When it rains, it pours. Multiple expenses seem to hit all at once. Inventory runs out. The air conditioner needs replacing (it is 90 degrees—inside), someone breaks into our car and steals, an appliance quits working, we get sick and need a doctor. It all adds up, and we have the tendency to get grouchy.

Continual complications compound when we splurge on unnecessaries, or make poor money management decisions that can land us in a widening hole of financial hopelessness.

What’s a responsible, honest person to do?

Roll up your sleeves and get ready to climb out of that pit of despair. All is not lost. There is hard work to be done—to earn, manage, profit, spend wisely, but also to develop the most crucial part: the Attitude.

Use this season to think outside of the grumpy box.
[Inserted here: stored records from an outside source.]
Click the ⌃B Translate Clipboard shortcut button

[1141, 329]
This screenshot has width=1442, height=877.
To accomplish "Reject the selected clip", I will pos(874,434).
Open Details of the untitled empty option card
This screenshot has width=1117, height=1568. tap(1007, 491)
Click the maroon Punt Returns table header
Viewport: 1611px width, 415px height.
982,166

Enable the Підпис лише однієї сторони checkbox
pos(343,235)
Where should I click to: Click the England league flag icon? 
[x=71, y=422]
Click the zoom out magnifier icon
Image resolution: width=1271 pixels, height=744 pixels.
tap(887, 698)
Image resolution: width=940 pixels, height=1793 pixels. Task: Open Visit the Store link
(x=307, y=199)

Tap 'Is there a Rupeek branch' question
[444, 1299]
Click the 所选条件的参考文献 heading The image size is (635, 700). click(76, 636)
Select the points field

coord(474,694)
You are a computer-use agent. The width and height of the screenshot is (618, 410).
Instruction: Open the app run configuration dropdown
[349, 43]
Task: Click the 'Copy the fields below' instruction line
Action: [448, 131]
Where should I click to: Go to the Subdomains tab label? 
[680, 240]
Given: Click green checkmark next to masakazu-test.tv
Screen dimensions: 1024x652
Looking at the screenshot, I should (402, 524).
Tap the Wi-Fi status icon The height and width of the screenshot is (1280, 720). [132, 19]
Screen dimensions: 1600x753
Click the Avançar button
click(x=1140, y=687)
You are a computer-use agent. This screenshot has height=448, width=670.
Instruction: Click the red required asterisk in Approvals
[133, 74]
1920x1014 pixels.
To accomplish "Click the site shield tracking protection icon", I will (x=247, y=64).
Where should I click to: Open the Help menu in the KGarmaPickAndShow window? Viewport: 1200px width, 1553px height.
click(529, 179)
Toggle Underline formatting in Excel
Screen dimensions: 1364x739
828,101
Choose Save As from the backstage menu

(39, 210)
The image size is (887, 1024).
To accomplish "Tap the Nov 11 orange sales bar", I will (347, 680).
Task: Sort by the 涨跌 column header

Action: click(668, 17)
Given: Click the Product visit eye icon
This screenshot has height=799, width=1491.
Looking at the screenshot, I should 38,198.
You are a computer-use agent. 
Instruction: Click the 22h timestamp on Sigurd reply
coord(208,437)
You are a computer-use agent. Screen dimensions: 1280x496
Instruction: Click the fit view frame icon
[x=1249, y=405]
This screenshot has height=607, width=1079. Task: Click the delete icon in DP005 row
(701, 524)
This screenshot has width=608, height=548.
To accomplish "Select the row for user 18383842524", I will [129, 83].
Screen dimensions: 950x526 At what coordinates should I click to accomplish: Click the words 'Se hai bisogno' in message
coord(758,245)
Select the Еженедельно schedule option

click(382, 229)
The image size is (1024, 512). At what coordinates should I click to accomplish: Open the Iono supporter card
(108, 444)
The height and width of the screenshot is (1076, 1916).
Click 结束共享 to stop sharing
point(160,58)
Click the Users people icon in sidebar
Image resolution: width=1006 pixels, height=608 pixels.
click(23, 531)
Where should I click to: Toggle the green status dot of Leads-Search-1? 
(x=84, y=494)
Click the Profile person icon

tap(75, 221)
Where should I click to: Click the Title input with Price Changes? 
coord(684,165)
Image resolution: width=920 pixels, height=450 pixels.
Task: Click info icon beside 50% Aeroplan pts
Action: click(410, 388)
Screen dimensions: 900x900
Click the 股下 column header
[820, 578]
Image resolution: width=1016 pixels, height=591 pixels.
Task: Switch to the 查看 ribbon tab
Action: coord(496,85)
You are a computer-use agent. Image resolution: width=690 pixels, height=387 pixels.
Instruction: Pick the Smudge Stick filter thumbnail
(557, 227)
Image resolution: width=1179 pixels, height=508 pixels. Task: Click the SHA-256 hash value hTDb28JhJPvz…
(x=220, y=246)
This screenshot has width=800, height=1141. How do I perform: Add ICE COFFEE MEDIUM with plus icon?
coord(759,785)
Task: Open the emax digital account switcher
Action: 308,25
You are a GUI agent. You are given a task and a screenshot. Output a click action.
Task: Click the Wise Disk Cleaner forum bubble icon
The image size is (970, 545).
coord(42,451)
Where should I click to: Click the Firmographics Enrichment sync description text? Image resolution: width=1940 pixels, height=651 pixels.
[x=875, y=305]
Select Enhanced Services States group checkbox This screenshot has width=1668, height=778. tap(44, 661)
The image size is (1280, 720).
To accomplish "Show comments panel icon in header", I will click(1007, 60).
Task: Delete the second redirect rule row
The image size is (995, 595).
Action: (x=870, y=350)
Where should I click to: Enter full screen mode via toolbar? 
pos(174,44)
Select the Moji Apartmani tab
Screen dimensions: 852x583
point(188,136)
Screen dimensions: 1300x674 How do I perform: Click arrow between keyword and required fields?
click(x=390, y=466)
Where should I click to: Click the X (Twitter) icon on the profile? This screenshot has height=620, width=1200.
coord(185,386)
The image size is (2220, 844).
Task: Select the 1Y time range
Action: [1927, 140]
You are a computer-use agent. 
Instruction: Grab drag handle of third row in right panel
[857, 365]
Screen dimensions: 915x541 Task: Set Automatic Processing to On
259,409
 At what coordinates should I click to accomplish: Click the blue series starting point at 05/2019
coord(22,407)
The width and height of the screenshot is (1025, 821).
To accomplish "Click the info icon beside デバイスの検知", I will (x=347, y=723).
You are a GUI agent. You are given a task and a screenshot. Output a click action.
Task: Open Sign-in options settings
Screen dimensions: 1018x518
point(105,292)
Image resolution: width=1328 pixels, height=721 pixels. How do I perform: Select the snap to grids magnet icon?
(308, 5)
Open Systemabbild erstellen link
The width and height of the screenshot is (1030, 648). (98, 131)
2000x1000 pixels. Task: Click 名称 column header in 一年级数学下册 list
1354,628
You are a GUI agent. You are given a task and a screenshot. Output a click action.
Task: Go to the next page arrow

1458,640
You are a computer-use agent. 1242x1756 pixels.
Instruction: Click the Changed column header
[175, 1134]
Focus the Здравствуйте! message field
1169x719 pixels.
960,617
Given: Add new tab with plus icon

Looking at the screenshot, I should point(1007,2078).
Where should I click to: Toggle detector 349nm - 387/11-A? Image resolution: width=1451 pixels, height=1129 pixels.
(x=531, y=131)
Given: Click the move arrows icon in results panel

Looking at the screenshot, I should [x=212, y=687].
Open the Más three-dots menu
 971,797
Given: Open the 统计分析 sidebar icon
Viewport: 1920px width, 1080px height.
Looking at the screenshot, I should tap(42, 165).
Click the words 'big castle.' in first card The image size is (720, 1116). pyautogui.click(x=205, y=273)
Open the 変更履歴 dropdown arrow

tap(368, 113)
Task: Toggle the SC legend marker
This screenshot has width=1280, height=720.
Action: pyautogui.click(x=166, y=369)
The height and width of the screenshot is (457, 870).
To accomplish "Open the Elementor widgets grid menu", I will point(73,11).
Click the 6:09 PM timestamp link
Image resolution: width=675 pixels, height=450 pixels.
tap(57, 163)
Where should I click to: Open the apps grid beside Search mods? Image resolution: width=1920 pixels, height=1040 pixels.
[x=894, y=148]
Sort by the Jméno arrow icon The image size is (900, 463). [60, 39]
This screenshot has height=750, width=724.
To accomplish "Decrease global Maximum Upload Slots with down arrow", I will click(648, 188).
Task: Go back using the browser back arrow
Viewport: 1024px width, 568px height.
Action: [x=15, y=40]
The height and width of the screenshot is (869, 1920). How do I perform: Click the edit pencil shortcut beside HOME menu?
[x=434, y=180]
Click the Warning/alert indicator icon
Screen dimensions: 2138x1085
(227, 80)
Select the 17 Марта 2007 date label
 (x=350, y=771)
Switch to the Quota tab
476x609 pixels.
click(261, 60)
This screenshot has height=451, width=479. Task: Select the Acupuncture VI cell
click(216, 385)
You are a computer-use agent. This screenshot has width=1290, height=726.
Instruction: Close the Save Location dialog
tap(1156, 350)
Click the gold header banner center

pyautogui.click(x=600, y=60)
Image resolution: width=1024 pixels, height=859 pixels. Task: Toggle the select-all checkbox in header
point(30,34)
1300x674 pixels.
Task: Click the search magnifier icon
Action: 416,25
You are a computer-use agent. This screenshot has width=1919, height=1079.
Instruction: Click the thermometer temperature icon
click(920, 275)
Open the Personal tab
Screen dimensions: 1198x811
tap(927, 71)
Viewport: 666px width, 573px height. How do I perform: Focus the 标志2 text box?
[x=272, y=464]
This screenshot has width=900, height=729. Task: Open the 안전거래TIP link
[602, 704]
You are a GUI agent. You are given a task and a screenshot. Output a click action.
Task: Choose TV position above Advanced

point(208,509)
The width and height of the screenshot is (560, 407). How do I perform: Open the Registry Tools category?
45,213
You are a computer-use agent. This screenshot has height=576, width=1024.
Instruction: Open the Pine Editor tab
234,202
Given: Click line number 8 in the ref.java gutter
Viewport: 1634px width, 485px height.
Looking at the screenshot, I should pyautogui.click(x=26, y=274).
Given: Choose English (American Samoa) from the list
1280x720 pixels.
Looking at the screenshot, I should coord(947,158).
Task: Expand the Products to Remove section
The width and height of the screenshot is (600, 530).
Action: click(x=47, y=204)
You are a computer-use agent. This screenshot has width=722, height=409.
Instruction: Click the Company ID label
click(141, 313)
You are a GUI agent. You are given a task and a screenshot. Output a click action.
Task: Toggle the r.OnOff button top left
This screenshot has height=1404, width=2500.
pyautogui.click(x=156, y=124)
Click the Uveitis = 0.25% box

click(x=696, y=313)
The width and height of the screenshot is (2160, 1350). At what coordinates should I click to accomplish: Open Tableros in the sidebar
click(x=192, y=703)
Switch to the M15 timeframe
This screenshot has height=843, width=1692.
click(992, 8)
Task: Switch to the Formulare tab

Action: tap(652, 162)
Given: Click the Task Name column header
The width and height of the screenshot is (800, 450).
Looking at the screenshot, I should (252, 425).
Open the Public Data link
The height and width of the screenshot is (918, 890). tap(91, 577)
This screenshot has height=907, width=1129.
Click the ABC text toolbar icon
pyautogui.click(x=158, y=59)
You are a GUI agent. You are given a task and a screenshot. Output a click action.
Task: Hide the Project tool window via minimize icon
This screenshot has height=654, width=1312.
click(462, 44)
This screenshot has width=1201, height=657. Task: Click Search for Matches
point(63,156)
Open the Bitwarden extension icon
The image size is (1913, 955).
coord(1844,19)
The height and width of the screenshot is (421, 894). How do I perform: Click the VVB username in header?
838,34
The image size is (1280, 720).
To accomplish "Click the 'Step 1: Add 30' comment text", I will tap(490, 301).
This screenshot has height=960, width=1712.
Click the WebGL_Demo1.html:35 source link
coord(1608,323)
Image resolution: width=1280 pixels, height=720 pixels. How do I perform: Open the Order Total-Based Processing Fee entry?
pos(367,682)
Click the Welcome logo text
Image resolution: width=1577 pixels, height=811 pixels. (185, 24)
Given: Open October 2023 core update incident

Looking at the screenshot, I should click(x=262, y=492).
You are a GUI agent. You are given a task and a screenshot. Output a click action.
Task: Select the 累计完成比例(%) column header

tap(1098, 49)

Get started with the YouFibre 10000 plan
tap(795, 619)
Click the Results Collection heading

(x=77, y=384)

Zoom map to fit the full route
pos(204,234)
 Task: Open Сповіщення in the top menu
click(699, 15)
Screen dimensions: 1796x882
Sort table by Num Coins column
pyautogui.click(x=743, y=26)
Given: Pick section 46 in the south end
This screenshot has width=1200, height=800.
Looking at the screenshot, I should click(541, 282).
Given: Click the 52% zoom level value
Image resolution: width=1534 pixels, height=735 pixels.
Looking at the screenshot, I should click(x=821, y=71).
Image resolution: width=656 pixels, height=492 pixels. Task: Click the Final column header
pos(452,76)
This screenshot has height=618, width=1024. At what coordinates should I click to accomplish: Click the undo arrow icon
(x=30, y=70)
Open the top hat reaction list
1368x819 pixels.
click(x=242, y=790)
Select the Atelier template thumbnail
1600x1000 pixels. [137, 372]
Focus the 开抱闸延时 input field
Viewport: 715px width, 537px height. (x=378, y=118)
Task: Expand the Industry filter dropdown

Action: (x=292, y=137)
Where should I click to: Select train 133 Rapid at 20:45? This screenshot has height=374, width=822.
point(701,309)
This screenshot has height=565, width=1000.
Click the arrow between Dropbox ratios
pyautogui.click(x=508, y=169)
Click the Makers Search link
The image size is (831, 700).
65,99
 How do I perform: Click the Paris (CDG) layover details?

Expand your perspective. Better yet, include the Creator of the Universe into your struggle—perhaps to reveal the bigger picture of the times.

1. Allow your values and your identity be shaken and tested. While it is painful, this is a good thing once in a while. Ask yourself, “Have I gotten too materialistic? Who is my real Provider? Where do I get my strength? How much of my self-worth belief is tied up with money? What is going on spiritually in my life right now?” Go ahead and ask God the hard questions, dare to confront and make needed changes.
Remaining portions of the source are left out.